Loin de la blesser ou de la faire douter, les mots de ce pêcheur en quête de gloire l’exhortèrent à repousser plus loin encore ses limites. A ses hoquets haletants se succédèrent des cris motivés. Elle répliqua la première d’un coup d’estoc. Une fente presque parfaite, son bras armé tendu et ferme, elle toucha le haut de la cuisse de son adversaire qui riposta aussitôt en balayant l’épée de Kymil d’un mouvement brusque. Elle se souvint des consignes, elle ne perdit pas de temps à regarder l’arme tomber, un geste instinctif qui pourtant l’aurait fait perdre du vue les mouvements de l’adversaire. Moins handicapée par le poids de l’arme, elle réussit à échapper au coup suivant.
Le pêcheur, plus vif et plus agile, l’empêcha à plusieurs reprises de récupérer son épée, en se plaçant devant ou en la repoussant du pied. Kymil en perdit sa concentration. Chercher l’épée, suivre et anticiper les mouvements, réfléchir à une stratégie ; tout cela était éprouvant pour une éarionne habituée à de la technicité dans sa vie de tous les jours.
Elle prit le coup de plein fouet ; une vraie épée lui aurait valu d’être estropiée à vie, et dans un véritable combat d’être achevée sans états d’âme. Ce combat-ci était fini. Ou, du moins, ce fut ce qu’elle cru. Son adversaire, la voyant se redresser avec hauteur et dignité, persuadée qu’elle était d’avoir fait ses preuves ; retourna à la charge, bien décidé à abattre d’une toute autre manière celle qui ne baissait pas le regard sous la défaite. Les cris d’avertissement de leurs soldats référents la firent tourner la tête à temps.

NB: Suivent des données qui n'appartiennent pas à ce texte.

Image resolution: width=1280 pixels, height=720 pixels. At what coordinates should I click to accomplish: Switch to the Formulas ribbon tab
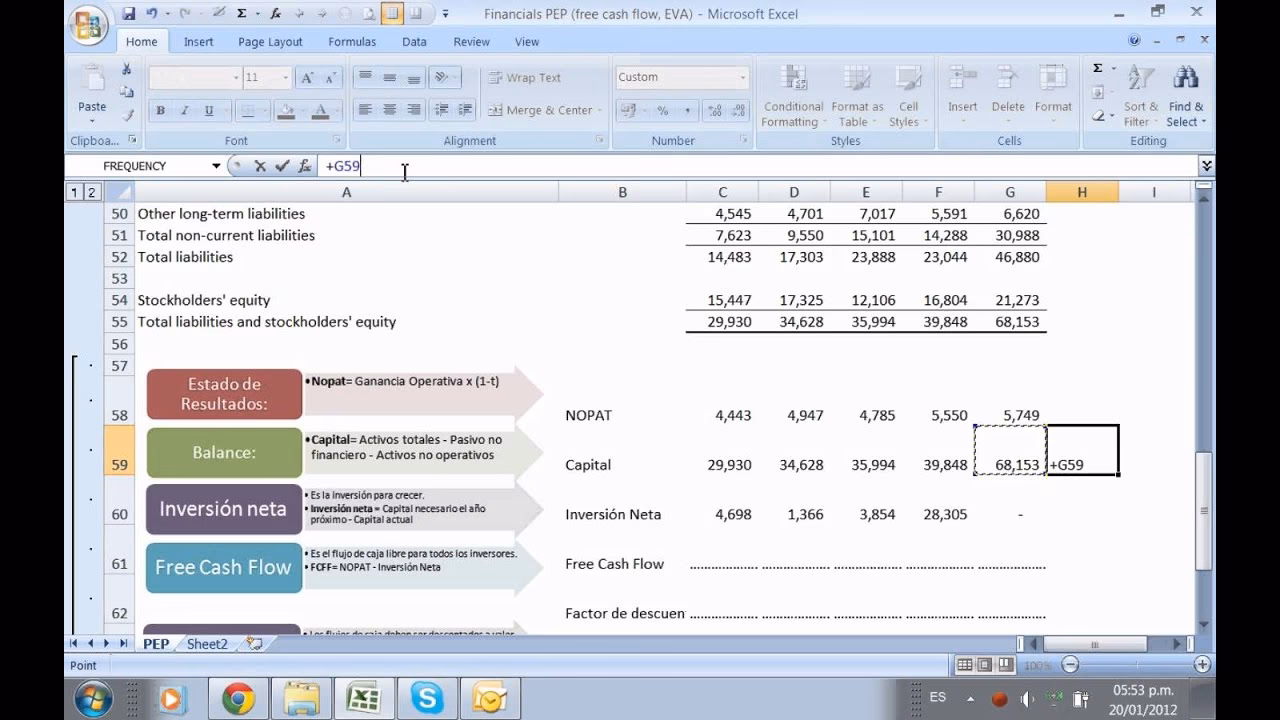(352, 42)
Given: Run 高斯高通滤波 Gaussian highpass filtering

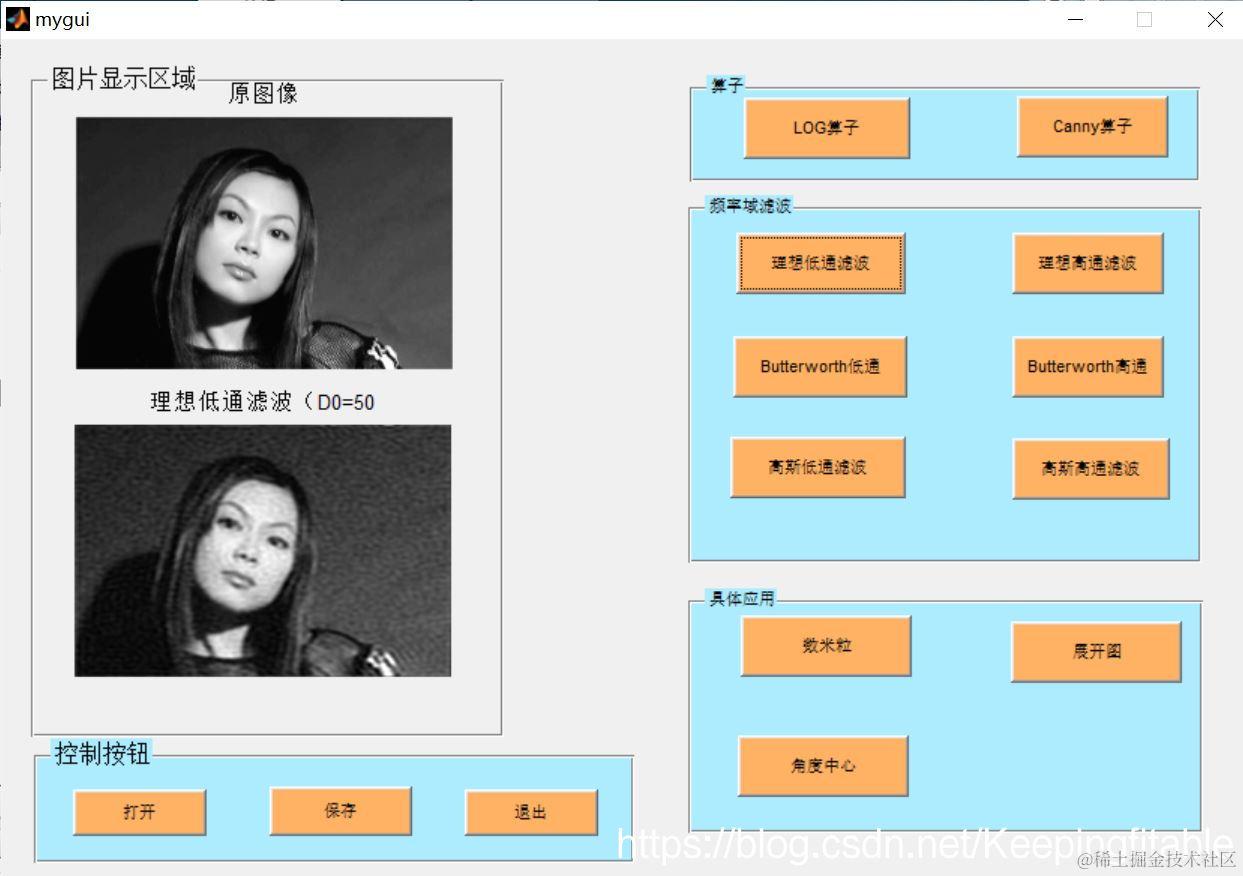Looking at the screenshot, I should point(1090,467).
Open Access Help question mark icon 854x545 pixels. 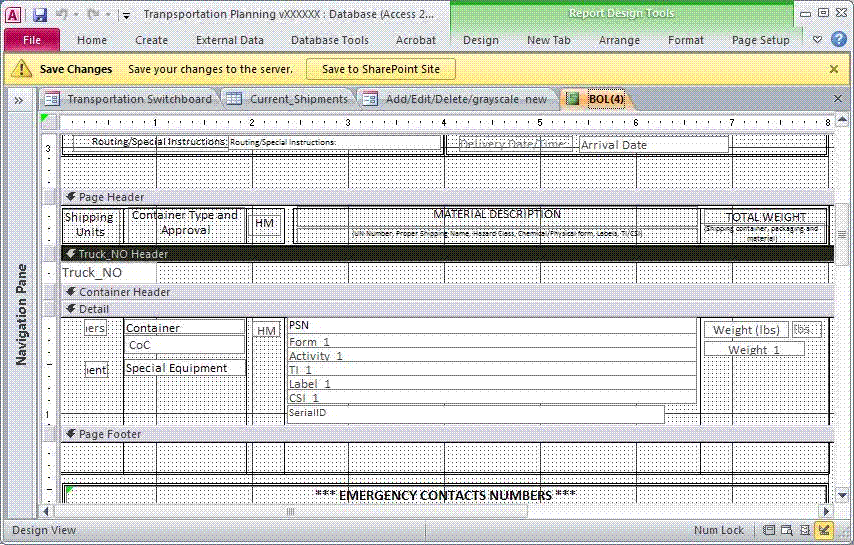pos(838,40)
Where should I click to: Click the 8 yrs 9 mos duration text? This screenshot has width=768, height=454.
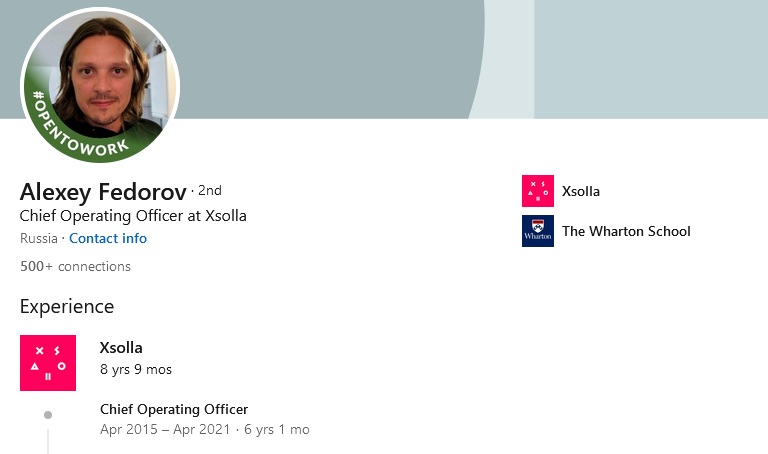136,369

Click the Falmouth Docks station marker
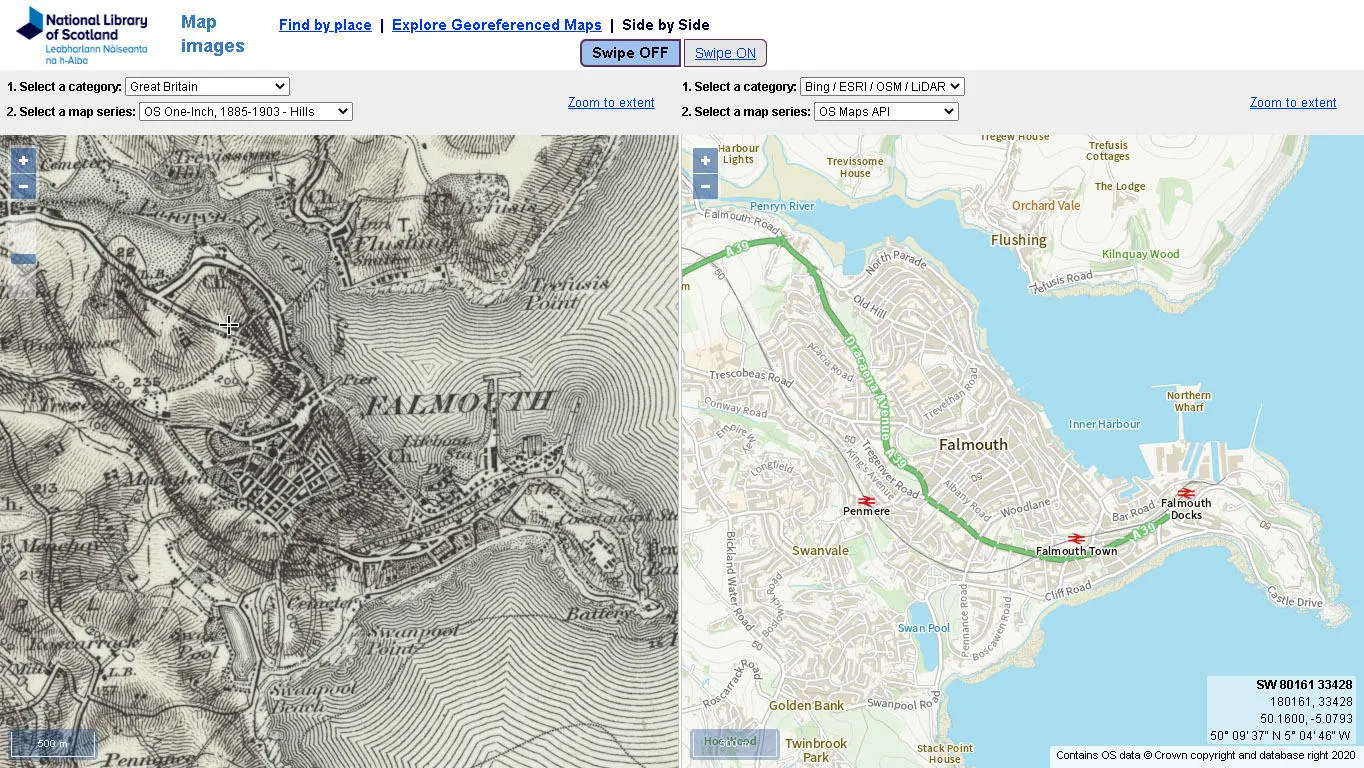tap(1187, 492)
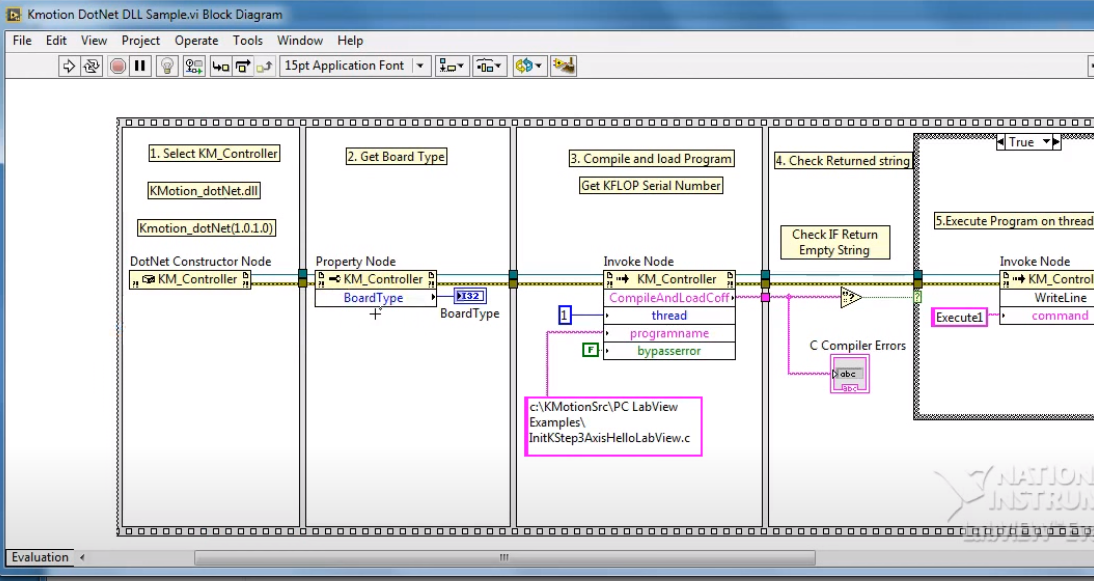Click the horizontal scrollbar thumb
Image resolution: width=1094 pixels, height=581 pixels.
click(500, 557)
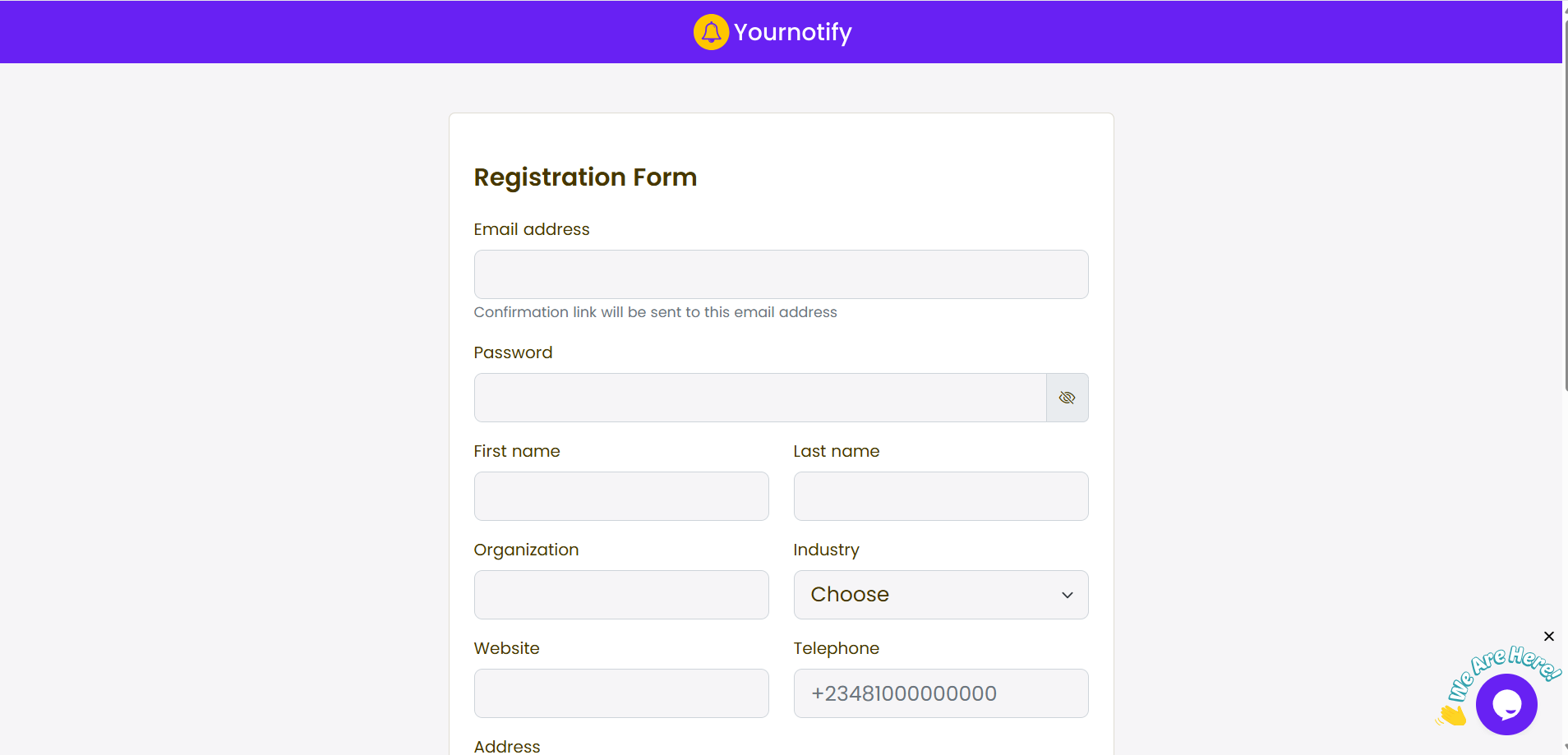1568x755 pixels.
Task: Click the Yournotify bell logo icon
Action: pos(711,32)
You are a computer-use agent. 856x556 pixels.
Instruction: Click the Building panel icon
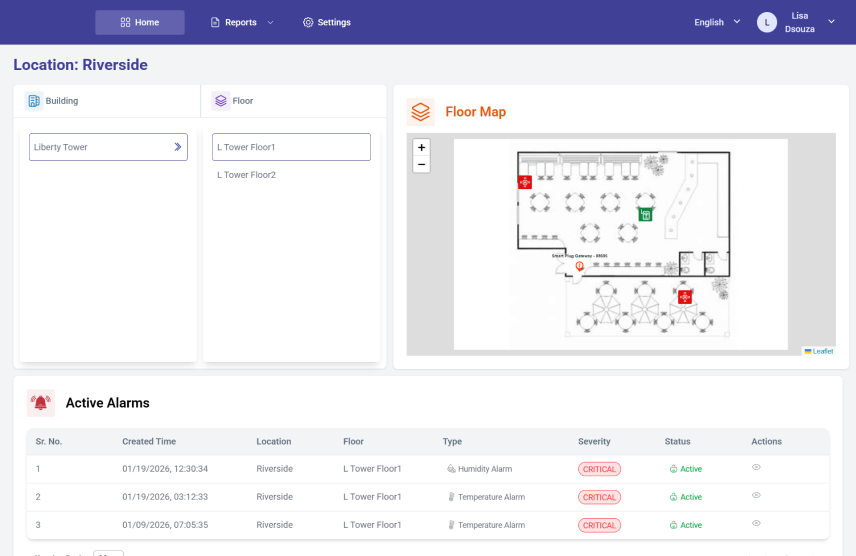point(34,101)
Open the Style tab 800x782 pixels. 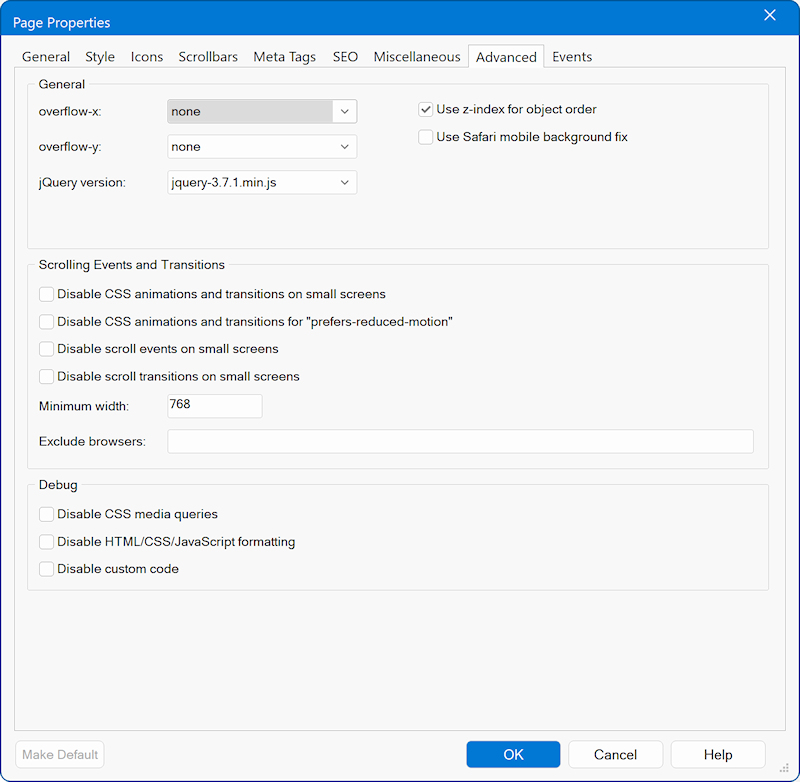[x=100, y=57]
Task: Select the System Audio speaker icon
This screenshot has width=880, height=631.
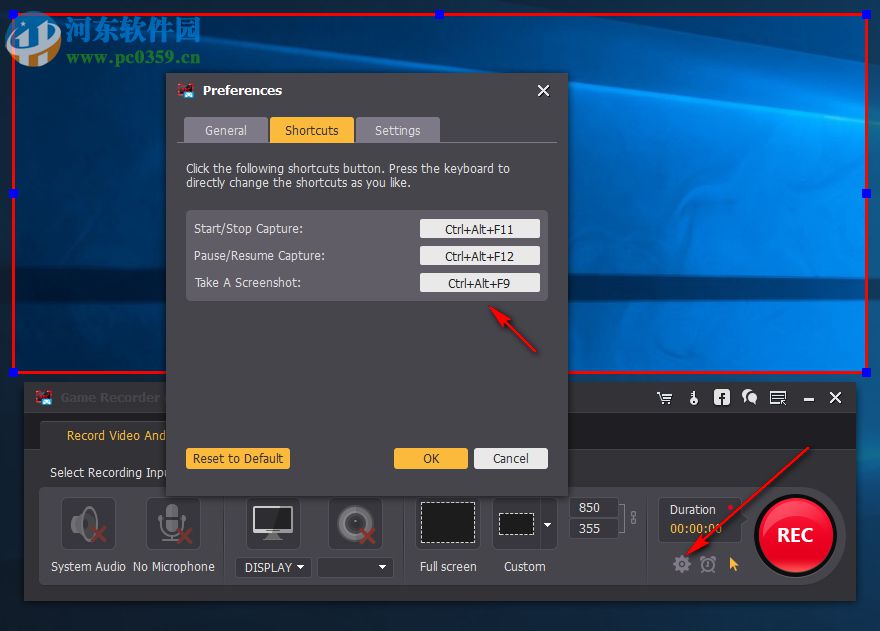Action: pos(87,523)
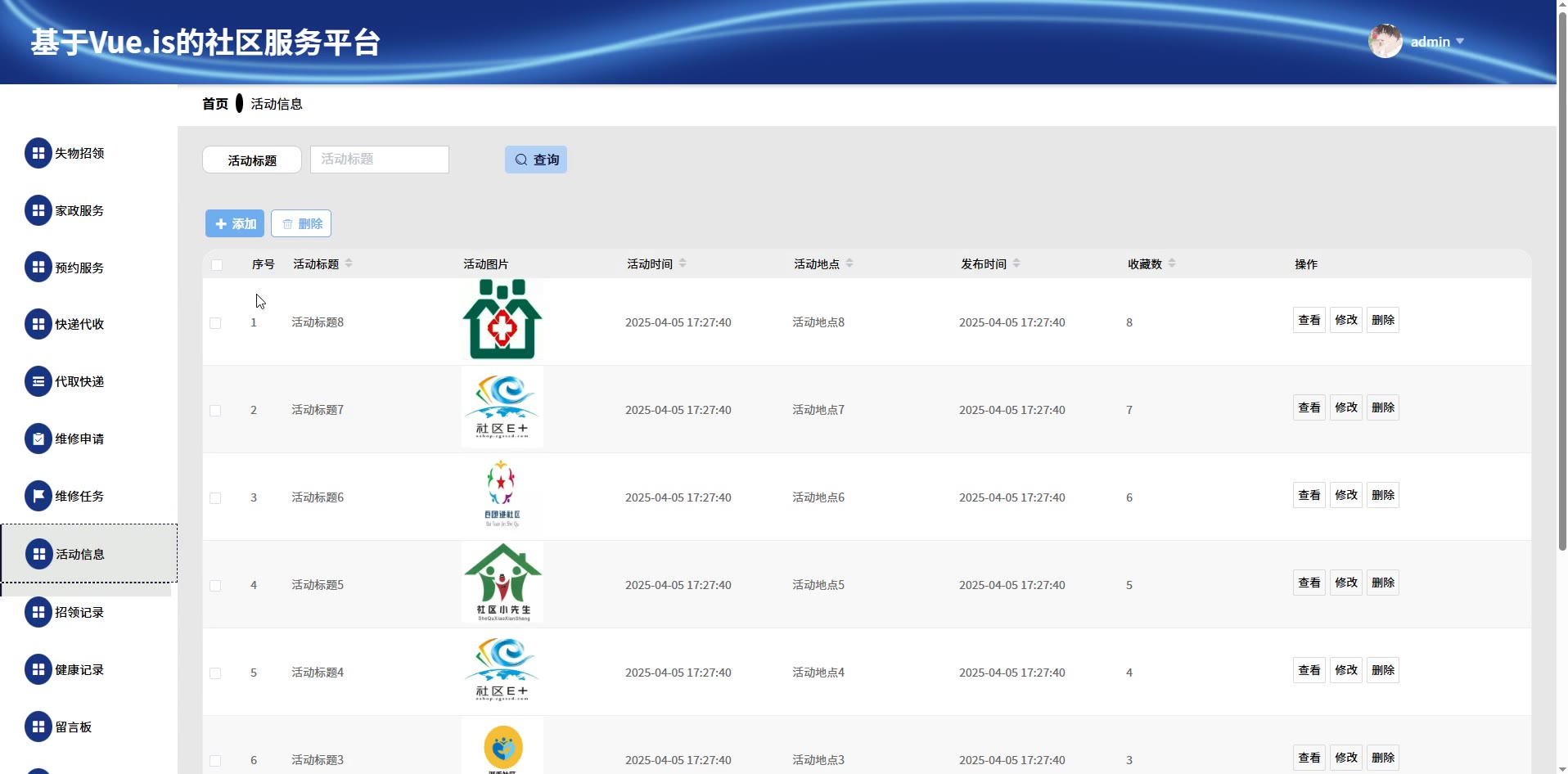Viewport: 1568px width, 774px height.
Task: Click the 添加 button to add activity
Action: (x=235, y=223)
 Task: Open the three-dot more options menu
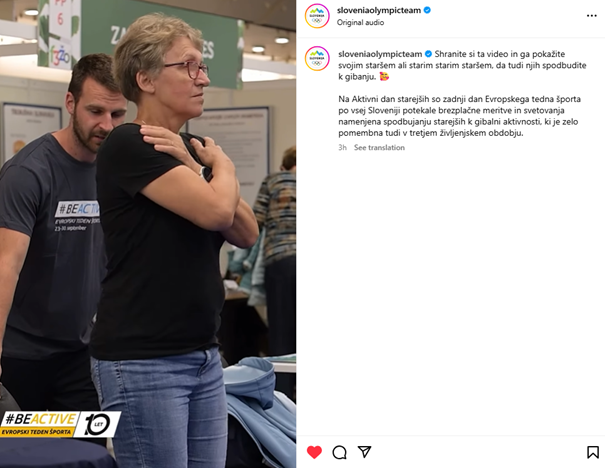coord(591,16)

Pas tout à fait à genoux ni tout à fait debout, elle traîna du pied pour s’affaisser, et donner un coup de coude dans l’aine de son adversaire plié en deux au dessus d’elle. Cela lui arracha un grognement de douleur, son bras invalide lui ayant servi d’appui. Le pêcheur lui donna un coup de genoux dans la mâchoire avant d’être soulevé sans douceur par les instructeurs venus stopper les deux ʺbagarreursʺ.
Groupe après groupe, les participants revinrent sur les bancs, attendant patiemment la fin des délibérations. Les blessés furent auscultés, l’épaule de Kymil enduite d’un baume et bandée. De l’aveu amusé des soignants, les blessures étaient courantes, en raison notamment de l’amateurisme des candidats mais surtout de leur fougue à prouver leur valeur. Ils y voyaient une force, bien sur, de même que les gradés les jugeant ; un Earion ne cède pas.
((Je n’ai pas cédé.)) se dit-elle en gardant le menton haut.
Plusieurs minutes plus tard, aussi sobrement que cruellement, des noms furent aboyés, et les nommés purent rejoindre les rangs en face. Aucun discours, aucun jugement, aucune critique ni encouragement : ceux qui avaient échoués aujourd’hui repartirent comme ils étaient venus, certains sinon tous avec la ferme intention de retenter leur chance.
Kymil fut de ceux là. Elle avait échoué.